Support Request for Project tbsequencing.who.int

[sachalau]

1. Category of support requested:

• [x] Choosing an open source licensing (outbound)
• [ ] Open source license compliance (inbound)
• [ ] Building a community of contributors
• [ ] Open source governance for a project
• [ ] Managing open source contributions

2. Type of support proposed:

• [ ] Guides or available policies
• [x] Advice or accompaniment
• [ ] Direct input (may not always be possible)
• [ ] Other

3. Additional context or information about the project:

Dear WHO OSPO,

Thank you for creating the wealth of resources and leading the adoption of open source principles at the WHO.

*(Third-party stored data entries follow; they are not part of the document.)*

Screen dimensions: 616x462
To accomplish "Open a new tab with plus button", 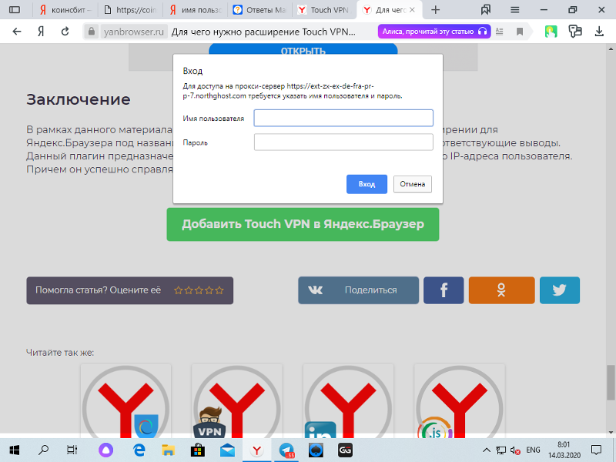I will pos(436,10).
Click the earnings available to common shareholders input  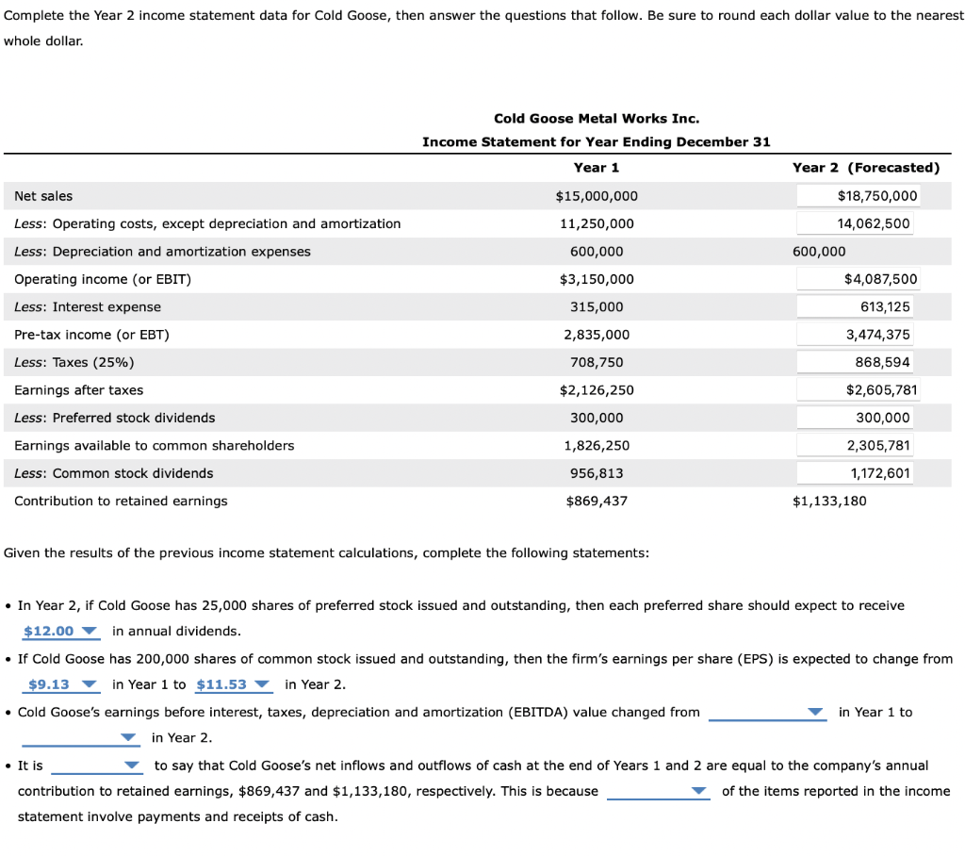click(859, 445)
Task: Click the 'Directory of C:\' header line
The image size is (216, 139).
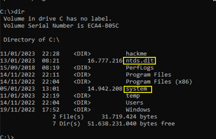Action: 31,40
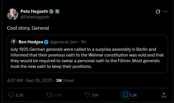Open Ben Hodges' small avatar

[14, 42]
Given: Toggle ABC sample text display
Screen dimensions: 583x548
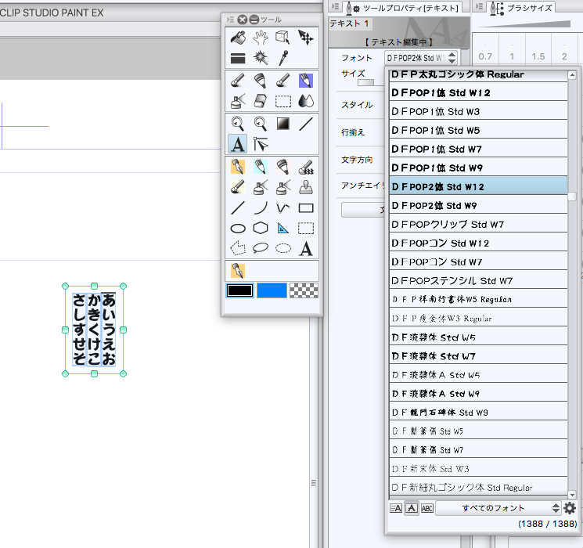Looking at the screenshot, I should (427, 508).
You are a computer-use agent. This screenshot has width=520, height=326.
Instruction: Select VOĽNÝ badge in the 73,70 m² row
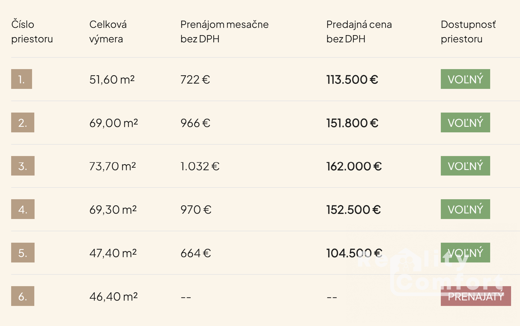(465, 166)
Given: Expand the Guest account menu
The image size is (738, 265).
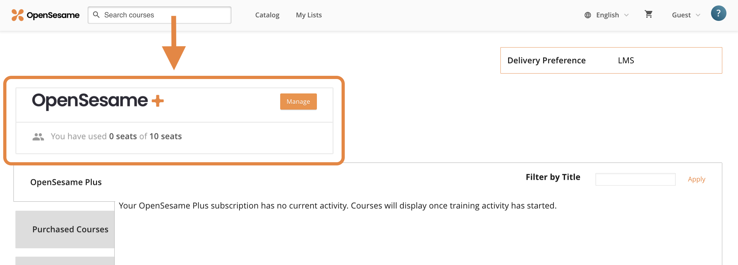Looking at the screenshot, I should point(681,15).
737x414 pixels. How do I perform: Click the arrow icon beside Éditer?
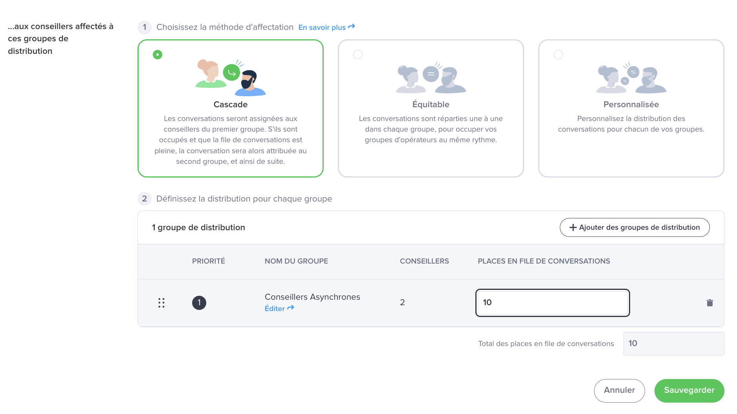coord(291,308)
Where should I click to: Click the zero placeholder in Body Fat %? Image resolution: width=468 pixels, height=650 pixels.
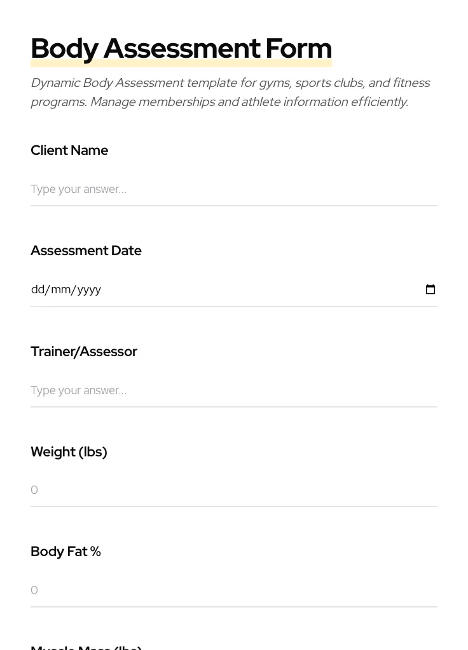[34, 590]
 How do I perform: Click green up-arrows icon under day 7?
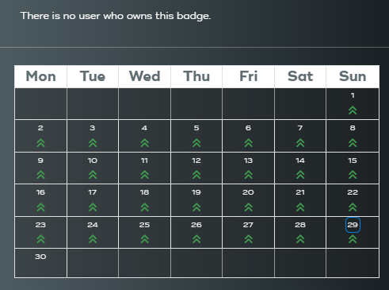(x=300, y=143)
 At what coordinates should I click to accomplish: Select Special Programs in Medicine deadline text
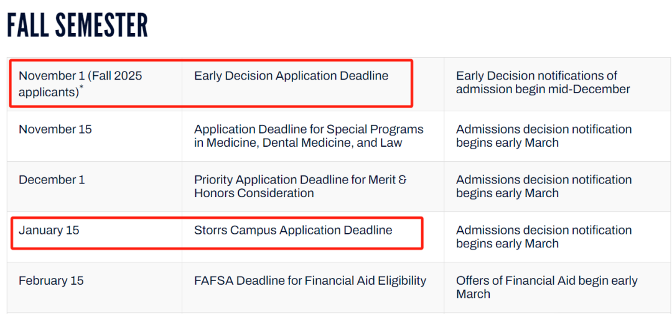[x=309, y=136]
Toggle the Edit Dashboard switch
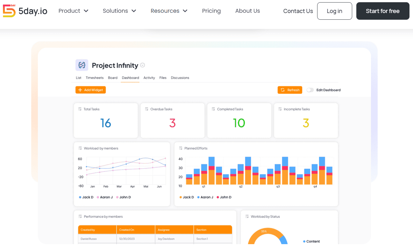 coord(310,90)
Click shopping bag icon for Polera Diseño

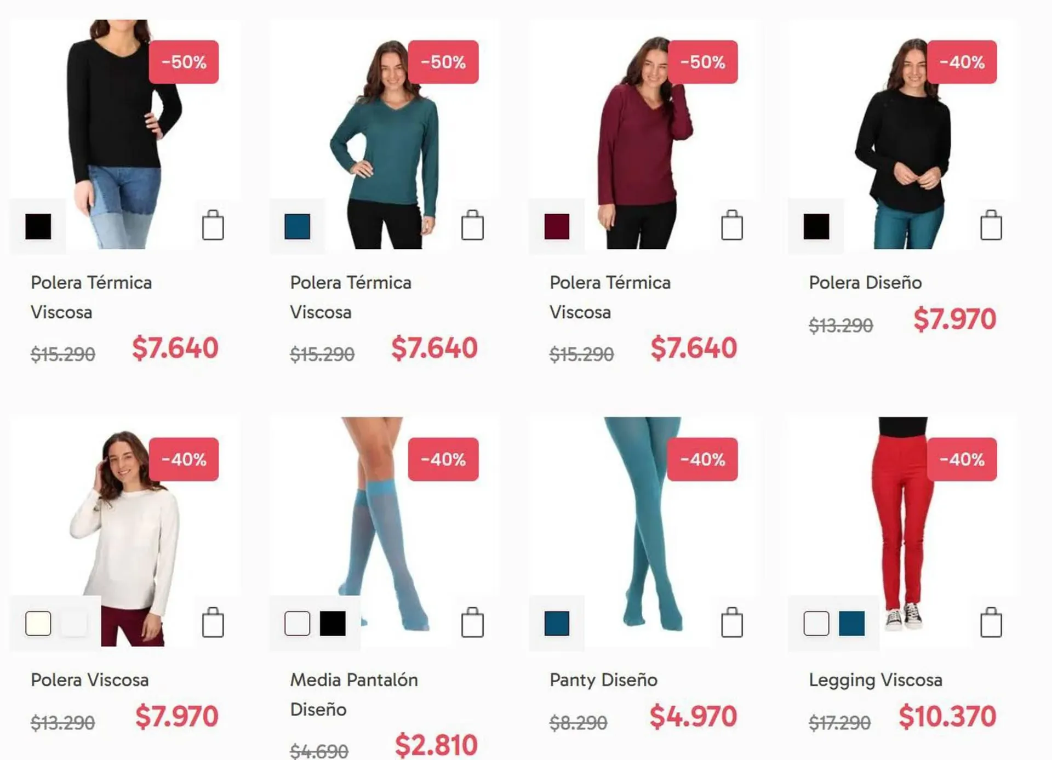[x=991, y=225]
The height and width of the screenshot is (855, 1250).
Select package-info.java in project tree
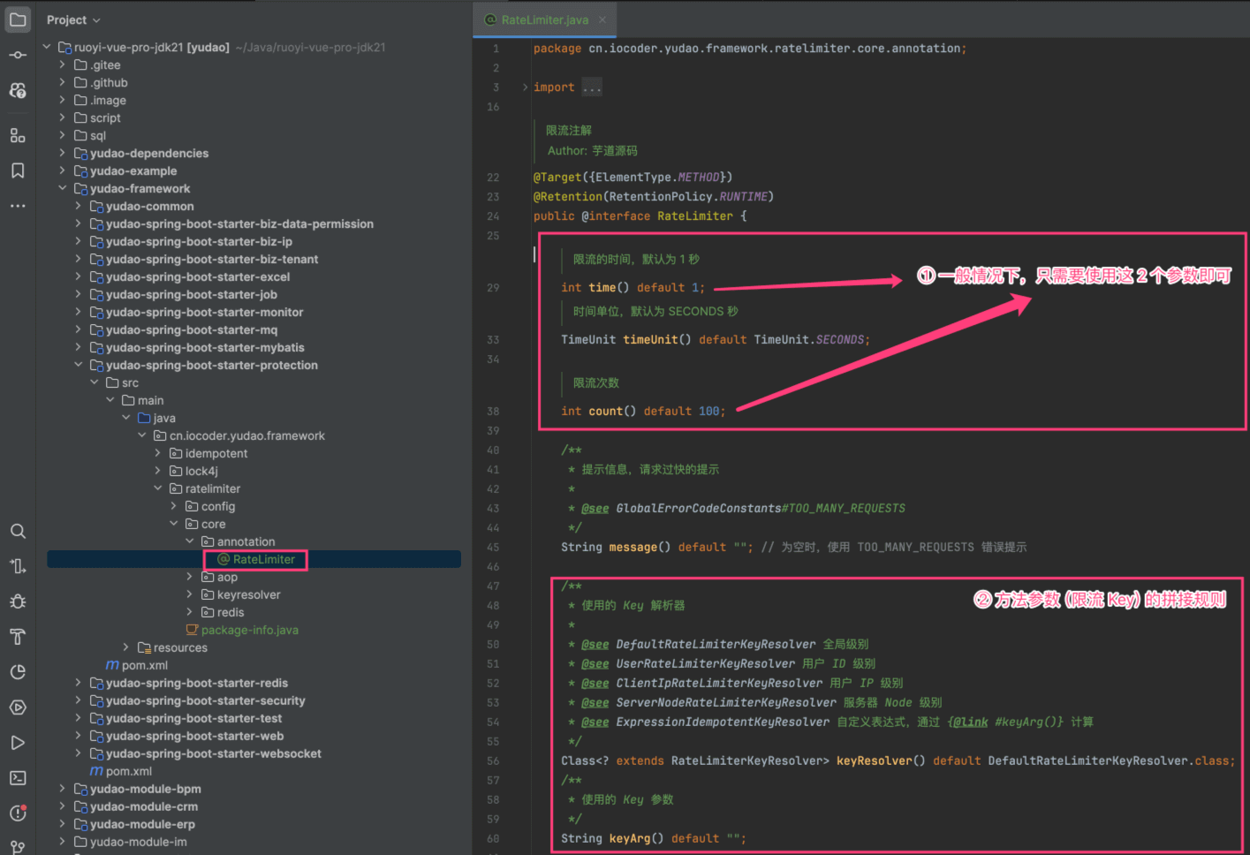pyautogui.click(x=249, y=630)
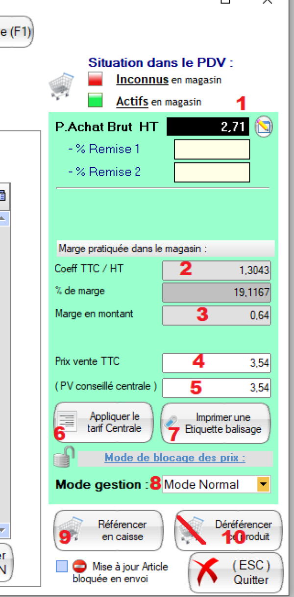Image resolution: width=294 pixels, height=597 pixels.
Task: Click the % Remise 1 input field
Action: coord(212,149)
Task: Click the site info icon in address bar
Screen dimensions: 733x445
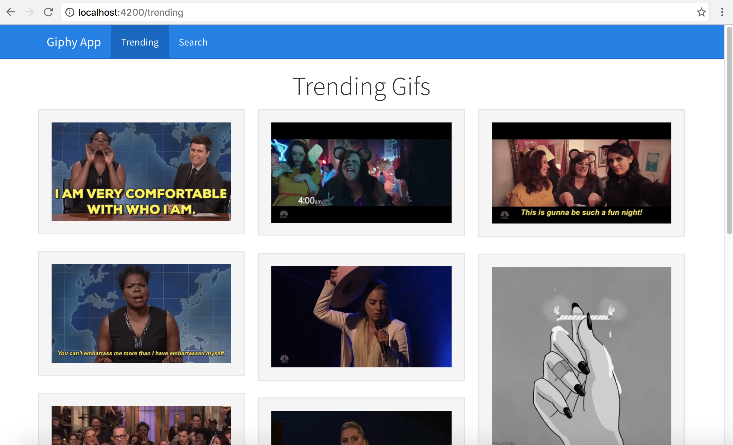Action: 70,12
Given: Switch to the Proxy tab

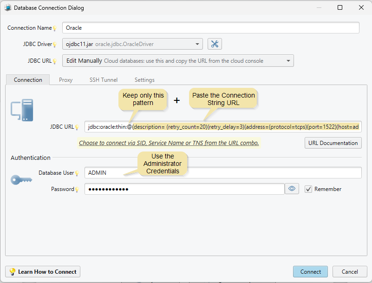Looking at the screenshot, I should click(65, 79).
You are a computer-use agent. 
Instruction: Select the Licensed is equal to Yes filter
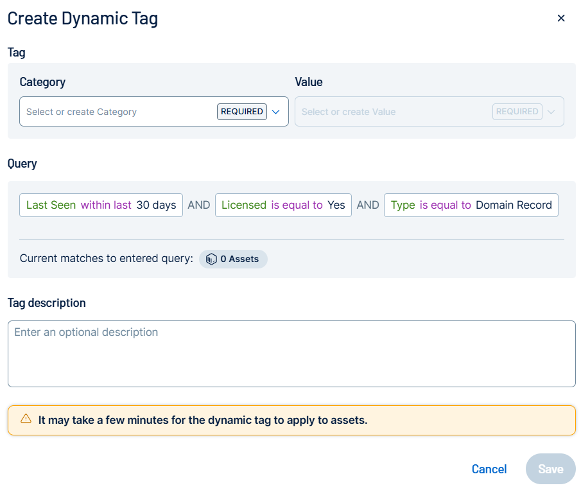283,206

I am a scientist working at FIND (www.finddx.org) and I have been developing in collaboration with the WHO Global Tuberculosis programme (https://www.who.int/teams/global-tuberculosis-programme) a portal designed for assisting the community into identifying new antimicrobial resistance markers from DNA sequencing data in tuberculosis (https://tbsequencing.who.int).

In alignment with our donor's philosophy, we would like to open source all code sustaining the resources, so that country and local health programmes that have expressed interest can replicate the set of tools that we have developed for their own needs. I have had previous meetings with colleagues at the WHO IMT to start the initial conversation and both WHO IMT and I had identified that the WHO OSPO could provide some guidance on a proper open sourcing of the resources.

Our resource is composed of different layers. Our infrastructure configuration is implemented using terraform (the solution relies on one of the main public cloud providers), our backend using Python Django and our frontend ReactJS.

Of course, one critical component to consider are the security implications, because open sourcing could provide attack surface(s) to antagonists. We have consulted with our partners maintaining the cloud resources and we have agreed on the following steps to complete before open sourcing:

• Creation of different repository remotes removing all git commit history data
• Removing of all CICD configuration files to protect near secrets, such as public cloud resources identification values
• Two pass reviews of infrastructure configuration files to check for remaining near-secrets

During development, we have tried to apply most recognized best practices regarding cybersecurity, and have been careful in never using hard coded secrets into our code. We have also used static code analysis to identify potential security concerns.

We have not yet chosen a license. One other thing I was wondering was whether our future remotes that will hold the cleaned out, validated code for our different repositories, could live at the WHO GitHub organization. At the moment, our remotes live in two different places, one being FIND's GitHub organization, and the other one being our partners maintaining the cloud resources' Bitbucket.